* INSTRUCTIONS FOR THE TASK *
Below are entries to examine: work out how many lines contain the word "Output", and give only that number.

* Extracted records *
•••••
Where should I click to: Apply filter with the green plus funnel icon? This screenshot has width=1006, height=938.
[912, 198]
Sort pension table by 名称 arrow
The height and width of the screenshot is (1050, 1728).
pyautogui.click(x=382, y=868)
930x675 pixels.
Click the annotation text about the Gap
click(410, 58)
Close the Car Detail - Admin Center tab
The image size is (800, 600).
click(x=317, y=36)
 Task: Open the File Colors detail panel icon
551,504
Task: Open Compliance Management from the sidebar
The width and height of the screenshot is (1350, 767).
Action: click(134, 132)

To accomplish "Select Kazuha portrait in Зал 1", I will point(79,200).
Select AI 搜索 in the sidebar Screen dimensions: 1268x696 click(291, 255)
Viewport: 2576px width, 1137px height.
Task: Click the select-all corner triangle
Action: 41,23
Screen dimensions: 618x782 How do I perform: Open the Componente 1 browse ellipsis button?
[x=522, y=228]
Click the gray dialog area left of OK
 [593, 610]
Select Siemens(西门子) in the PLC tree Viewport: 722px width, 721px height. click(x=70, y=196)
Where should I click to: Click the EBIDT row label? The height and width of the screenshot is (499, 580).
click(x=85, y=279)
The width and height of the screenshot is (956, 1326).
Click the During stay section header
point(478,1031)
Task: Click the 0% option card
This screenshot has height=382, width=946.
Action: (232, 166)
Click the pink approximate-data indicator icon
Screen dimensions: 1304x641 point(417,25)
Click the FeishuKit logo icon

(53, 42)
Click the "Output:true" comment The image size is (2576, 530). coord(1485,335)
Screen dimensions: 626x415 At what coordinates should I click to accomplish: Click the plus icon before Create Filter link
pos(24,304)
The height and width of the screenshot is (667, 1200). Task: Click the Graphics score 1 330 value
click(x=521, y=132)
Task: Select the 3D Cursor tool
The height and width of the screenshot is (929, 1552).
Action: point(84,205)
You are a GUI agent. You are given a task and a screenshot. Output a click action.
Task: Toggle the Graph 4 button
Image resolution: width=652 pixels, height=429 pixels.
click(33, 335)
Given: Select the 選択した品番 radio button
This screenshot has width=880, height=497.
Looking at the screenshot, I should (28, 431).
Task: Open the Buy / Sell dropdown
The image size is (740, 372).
•••••
* RESULT OF THE TASK *
2